> _INPUT FOR THIS TASK_:
--

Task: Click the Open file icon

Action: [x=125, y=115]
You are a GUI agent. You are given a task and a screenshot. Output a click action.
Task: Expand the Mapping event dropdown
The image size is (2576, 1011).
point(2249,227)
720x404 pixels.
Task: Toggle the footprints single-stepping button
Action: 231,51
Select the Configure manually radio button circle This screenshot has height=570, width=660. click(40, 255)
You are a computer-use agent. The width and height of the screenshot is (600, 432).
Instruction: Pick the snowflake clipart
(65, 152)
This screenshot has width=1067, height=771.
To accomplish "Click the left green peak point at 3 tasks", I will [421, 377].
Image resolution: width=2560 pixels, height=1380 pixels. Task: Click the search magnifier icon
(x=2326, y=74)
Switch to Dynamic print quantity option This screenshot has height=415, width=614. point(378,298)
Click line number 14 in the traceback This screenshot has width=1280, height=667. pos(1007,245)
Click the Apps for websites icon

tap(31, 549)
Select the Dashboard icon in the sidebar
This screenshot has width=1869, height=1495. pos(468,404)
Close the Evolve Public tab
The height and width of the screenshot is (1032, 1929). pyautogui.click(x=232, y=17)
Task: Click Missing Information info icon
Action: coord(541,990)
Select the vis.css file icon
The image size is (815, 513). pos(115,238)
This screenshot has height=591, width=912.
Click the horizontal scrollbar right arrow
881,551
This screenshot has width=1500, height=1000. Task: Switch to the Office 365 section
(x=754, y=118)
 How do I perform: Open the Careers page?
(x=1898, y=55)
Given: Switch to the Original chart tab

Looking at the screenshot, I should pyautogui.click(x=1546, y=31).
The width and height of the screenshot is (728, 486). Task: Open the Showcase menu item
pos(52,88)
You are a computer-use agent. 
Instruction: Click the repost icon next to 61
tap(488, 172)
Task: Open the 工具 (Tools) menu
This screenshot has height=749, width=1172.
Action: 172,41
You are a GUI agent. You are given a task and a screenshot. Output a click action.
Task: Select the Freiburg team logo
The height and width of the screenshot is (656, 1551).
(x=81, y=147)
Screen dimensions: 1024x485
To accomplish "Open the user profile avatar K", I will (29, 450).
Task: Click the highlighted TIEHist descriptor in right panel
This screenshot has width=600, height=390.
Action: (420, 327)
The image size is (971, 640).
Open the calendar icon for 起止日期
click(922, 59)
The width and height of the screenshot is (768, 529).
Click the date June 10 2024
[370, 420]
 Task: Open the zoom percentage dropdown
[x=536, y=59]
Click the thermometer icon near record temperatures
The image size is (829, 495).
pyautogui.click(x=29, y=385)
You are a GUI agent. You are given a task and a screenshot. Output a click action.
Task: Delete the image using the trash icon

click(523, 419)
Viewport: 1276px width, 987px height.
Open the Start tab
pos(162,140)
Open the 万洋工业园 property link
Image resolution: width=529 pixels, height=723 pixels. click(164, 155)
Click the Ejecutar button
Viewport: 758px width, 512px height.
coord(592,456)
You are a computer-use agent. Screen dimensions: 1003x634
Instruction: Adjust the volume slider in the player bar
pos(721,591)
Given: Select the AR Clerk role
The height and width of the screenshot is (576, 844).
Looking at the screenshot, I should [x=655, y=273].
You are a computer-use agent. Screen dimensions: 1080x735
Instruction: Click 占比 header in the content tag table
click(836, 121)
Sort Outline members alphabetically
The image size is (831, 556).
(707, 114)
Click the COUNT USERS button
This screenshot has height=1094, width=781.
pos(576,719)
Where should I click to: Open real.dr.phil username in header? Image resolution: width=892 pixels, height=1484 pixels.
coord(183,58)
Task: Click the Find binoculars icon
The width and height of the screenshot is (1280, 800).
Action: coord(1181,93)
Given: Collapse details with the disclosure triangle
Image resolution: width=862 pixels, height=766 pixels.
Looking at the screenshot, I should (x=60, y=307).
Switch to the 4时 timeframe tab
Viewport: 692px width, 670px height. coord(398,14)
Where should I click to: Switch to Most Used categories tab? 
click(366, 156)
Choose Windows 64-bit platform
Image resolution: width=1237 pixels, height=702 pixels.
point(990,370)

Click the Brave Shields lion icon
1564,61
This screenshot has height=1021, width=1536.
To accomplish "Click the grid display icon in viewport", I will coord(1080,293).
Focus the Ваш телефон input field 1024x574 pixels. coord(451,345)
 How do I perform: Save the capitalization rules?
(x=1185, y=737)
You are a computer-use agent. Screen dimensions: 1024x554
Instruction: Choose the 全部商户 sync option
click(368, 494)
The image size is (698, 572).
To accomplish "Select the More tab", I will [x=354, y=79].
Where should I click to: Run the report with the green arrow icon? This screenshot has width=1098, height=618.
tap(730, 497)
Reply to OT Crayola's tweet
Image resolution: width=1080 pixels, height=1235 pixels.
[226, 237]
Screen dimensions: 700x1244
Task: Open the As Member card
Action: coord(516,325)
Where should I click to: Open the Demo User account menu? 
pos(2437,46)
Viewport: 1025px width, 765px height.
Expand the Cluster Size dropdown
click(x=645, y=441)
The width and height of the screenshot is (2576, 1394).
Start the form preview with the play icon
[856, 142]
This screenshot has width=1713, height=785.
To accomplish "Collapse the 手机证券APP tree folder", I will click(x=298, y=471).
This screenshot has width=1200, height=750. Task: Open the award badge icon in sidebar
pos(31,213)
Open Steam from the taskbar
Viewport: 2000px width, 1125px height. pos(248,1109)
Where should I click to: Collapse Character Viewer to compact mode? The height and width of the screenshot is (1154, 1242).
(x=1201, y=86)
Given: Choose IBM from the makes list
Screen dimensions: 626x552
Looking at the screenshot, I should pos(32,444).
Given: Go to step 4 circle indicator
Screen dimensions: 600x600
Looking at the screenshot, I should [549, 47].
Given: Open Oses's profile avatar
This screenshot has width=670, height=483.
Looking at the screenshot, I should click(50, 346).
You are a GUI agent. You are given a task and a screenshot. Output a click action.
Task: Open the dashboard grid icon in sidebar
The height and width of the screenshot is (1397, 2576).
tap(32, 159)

--

> _PROBLEM REQUIREMENTS_:
Can you quote all of the items above word for word?

> _ANSWER TO THIS PROBLEM_:
Task: Click the Open file icon

Action: [x=125, y=115]
You are a GUI agent. You are given a task and a screenshot. Output a click action.
Task: Expand the Mapping event dropdown
The image size is (2576, 1011).
point(2249,227)
720x404 pixels.
Task: Toggle the footprints single-stepping button
Action: 231,51
Select the Configure manually radio button circle This screenshot has height=570, width=660. click(40, 255)
You are a computer-use agent. The width and height of the screenshot is (600, 432).
Instruction: Pick the snowflake clipart
(65, 152)
This screenshot has width=1067, height=771.
To accomplish "Click the left green peak point at 3 tasks", I will [421, 377].
Image resolution: width=2560 pixels, height=1380 pixels. Task: Click the search magnifier icon
(x=2326, y=74)
Switch to Dynamic print quantity option This screenshot has height=415, width=614. point(378,298)
Click line number 14 in the traceback This screenshot has width=1280, height=667. pos(1007,245)
Click the Apps for websites icon

tap(31, 549)
Select the Dashboard icon in the sidebar
This screenshot has width=1869, height=1495. pos(468,404)
Close the Evolve Public tab
The height and width of the screenshot is (1032, 1929). pyautogui.click(x=232, y=17)
Task: Click Missing Information info icon
Action: coord(541,990)
Select the vis.css file icon
The image size is (815, 513). pos(115,238)
This screenshot has height=591, width=912.
Click the horizontal scrollbar right arrow
881,551
This screenshot has width=1500, height=1000. Task: Switch to the Office 365 section
(x=754, y=118)
 How do I perform: Open the Careers page?
(x=1898, y=55)
Given: Switch to the Original chart tab

Looking at the screenshot, I should pyautogui.click(x=1546, y=31).
The width and height of the screenshot is (728, 486). Task: Open the Showcase menu item
pos(52,88)
You are a computer-use agent. 
Instruction: Click the repost icon next to 61
tap(488, 172)
Task: Open the 工具 (Tools) menu
This screenshot has height=749, width=1172.
Action: 172,41
You are a GUI agent. You are given a task and a screenshot. Output a click action.
Task: Select the Freiburg team logo
The height and width of the screenshot is (656, 1551).
(x=81, y=147)
Screen dimensions: 1024x485
To accomplish "Open the user profile avatar K", I will (29, 450).
Task: Click the highlighted TIEHist descriptor in right panel
This screenshot has width=600, height=390.
Action: (420, 327)
The image size is (971, 640).
Open the calendar icon for 起止日期
click(922, 59)
The width and height of the screenshot is (768, 529).
Click the date June 10 2024
[370, 420]
 Task: Open the zoom percentage dropdown
[x=536, y=59]
Click the thermometer icon near record temperatures
The image size is (829, 495).
pyautogui.click(x=29, y=385)
You are a GUI agent. You are given a task and a screenshot. Output a click action.
Task: Delete the image using the trash icon

click(523, 419)
Viewport: 1276px width, 987px height.
Open the Start tab
pos(162,140)
Open the 万洋工业园 property link
Image resolution: width=529 pixels, height=723 pixels. click(164, 155)
Click the Ejecutar button
Viewport: 758px width, 512px height.
coord(592,456)
You are a computer-use agent. Screen dimensions: 1003x634
Instruction: Adjust the volume slider in the player bar
pos(721,591)
Given: Select the AR Clerk role
The height and width of the screenshot is (576, 844).
Looking at the screenshot, I should [x=655, y=273].
You are a computer-use agent. Screen dimensions: 1080x735
Instruction: Click 占比 header in the content tag table
click(836, 121)
Sort Outline members alphabetically
The image size is (831, 556).
(707, 114)
Click the COUNT USERS button
This screenshot has height=1094, width=781.
pos(576,719)
Where should I click to: Open real.dr.phil username in header? Image resolution: width=892 pixels, height=1484 pixels.
coord(183,58)
Task: Click the Find binoculars icon
The width and height of the screenshot is (1280, 800).
Action: coord(1181,93)
Given: Collapse details with the disclosure triangle
Image resolution: width=862 pixels, height=766 pixels.
Looking at the screenshot, I should (x=60, y=307).
Switch to the 4时 timeframe tab
Viewport: 692px width, 670px height. coord(398,14)
Where should I click to: Switch to Most Used categories tab? 
click(366, 156)
Choose Windows 64-bit platform
Image resolution: width=1237 pixels, height=702 pixels.
point(990,370)

Click the Brave Shields lion icon
1564,61
This screenshot has height=1021, width=1536.
To accomplish "Click the grid display icon in viewport", I will coord(1080,293).
Focus the Ваш телефон input field 1024x574 pixels. coord(451,345)
 How do I perform: Save the capitalization rules?
(x=1185, y=737)
You are a computer-use agent. Screen dimensions: 1024x554
Instruction: Choose the 全部商户 sync option
click(368, 494)
The image size is (698, 572).
To accomplish "Select the More tab", I will [x=354, y=79].
Where should I click to: Run the report with the green arrow icon? This screenshot has width=1098, height=618.
tap(730, 497)
Reply to OT Crayola's tweet
Image resolution: width=1080 pixels, height=1235 pixels.
[226, 237]
Screen dimensions: 700x1244
Task: Open the As Member card
Action: coord(516,325)
Where should I click to: Open the Demo User account menu? 
pos(2437,46)
Viewport: 1025px width, 765px height.
Expand the Cluster Size dropdown
click(x=645, y=441)
The width and height of the screenshot is (2576, 1394).
Start the form preview with the play icon
[856, 142]
This screenshot has width=1713, height=785.
To accomplish "Collapse the 手机证券APP tree folder", I will click(x=298, y=471).
This screenshot has width=1200, height=750. Task: Open the award badge icon in sidebar
pos(31,213)
Open Steam from the taskbar
Viewport: 2000px width, 1125px height. pos(248,1109)
Where should I click to: Collapse Character Viewer to compact mode? The height and width of the screenshot is (1154, 1242).
(x=1201, y=86)
Given: Choose IBM from the makes list
Screen dimensions: 626x552
Looking at the screenshot, I should pos(32,444).
Given: Go to step 4 circle indicator
Screen dimensions: 600x600
Looking at the screenshot, I should [549, 47].
Given: Open Oses's profile avatar
This screenshot has width=670, height=483.
Looking at the screenshot, I should click(50, 346).
You are a GUI agent. You are given a task and a screenshot. Output a click action.
Task: Open the dashboard grid icon in sidebar
The height and width of the screenshot is (1397, 2576).
tap(32, 159)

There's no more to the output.